-------- Task data --------

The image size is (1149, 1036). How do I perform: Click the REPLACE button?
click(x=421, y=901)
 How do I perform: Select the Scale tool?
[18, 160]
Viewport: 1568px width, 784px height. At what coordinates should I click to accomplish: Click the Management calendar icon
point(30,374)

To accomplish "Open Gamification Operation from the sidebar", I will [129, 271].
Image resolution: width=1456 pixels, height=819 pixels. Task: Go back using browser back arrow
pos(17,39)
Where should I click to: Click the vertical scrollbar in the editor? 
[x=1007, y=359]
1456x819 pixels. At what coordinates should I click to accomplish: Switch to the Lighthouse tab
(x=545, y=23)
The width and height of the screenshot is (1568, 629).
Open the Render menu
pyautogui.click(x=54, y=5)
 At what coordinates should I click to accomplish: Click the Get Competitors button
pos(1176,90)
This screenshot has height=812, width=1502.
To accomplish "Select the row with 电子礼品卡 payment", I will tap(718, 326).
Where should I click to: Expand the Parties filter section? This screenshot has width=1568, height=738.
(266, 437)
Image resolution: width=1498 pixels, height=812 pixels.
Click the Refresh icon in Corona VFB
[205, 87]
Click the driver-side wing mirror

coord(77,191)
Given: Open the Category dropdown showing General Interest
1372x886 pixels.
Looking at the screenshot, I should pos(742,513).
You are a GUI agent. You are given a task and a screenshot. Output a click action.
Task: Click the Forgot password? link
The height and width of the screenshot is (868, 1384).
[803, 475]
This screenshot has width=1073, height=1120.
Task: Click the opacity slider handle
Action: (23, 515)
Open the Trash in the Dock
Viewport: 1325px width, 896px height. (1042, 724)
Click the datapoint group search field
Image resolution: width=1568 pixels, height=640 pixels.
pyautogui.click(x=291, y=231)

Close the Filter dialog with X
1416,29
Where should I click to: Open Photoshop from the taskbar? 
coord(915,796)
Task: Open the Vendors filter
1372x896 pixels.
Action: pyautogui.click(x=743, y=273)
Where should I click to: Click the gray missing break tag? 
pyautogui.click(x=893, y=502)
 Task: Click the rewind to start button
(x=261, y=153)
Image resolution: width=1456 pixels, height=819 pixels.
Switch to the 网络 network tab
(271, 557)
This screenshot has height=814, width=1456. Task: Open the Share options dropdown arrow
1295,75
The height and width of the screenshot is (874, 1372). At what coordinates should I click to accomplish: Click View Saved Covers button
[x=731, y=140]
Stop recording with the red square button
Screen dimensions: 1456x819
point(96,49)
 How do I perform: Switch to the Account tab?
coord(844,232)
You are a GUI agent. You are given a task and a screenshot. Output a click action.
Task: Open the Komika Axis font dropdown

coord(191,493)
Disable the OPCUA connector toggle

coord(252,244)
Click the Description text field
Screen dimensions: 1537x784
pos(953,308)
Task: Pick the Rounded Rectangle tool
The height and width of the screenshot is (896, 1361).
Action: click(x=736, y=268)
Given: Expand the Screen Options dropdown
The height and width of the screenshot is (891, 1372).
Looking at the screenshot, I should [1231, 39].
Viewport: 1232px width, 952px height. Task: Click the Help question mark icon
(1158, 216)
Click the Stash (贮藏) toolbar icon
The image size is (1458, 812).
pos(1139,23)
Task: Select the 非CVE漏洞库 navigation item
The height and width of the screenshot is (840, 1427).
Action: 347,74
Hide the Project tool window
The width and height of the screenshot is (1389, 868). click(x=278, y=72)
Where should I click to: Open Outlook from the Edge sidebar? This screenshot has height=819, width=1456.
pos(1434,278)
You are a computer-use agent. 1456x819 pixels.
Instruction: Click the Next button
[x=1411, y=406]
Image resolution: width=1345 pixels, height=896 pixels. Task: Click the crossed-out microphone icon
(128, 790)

--------

Assigned task: Once the line containing "Task: Click the rewind to start button" is found, please retype it and every remaining line of the listing above, exactly, with nothing else.

Your solution:
 Task: Click the rewind to start button
(x=261, y=153)
Image resolution: width=1456 pixels, height=819 pixels.
Switch to the 网络 network tab
(271, 557)
This screenshot has height=814, width=1456. Task: Open the Share options dropdown arrow
1295,75
The height and width of the screenshot is (874, 1372). At what coordinates should I click to accomplish: Click View Saved Covers button
[x=731, y=140]
Stop recording with the red square button
Screen dimensions: 1456x819
point(96,49)
 How do I perform: Switch to the Account tab?
coord(844,232)
You are a GUI agent. You are given a task and a screenshot. Output a click action.
Task: Open the Komika Axis font dropdown

coord(191,493)
Disable the OPCUA connector toggle

coord(252,244)
Click the Description text field
Screen dimensions: 1537x784
pos(953,308)
Task: Pick the Rounded Rectangle tool
The height and width of the screenshot is (896, 1361).
Action: click(x=736, y=268)
Given: Expand the Screen Options dropdown
The height and width of the screenshot is (891, 1372).
Looking at the screenshot, I should [1231, 39].
Viewport: 1232px width, 952px height. Task: Click the Help question mark icon
(1158, 216)
Click the Stash (贮藏) toolbar icon
The image size is (1458, 812).
pos(1139,23)
Task: Select the 非CVE漏洞库 navigation item
The height and width of the screenshot is (840, 1427).
Action: 347,74
Hide the Project tool window
The width and height of the screenshot is (1389, 868). click(x=278, y=72)
Where should I click to: Open Outlook from the Edge sidebar? This screenshot has height=819, width=1456.
pos(1434,278)
You are a computer-use agent. 1456x819 pixels.
Instruction: Click the Next button
[x=1411, y=406]
Image resolution: width=1345 pixels, height=896 pixels. Task: Click the crossed-out microphone icon
(128, 790)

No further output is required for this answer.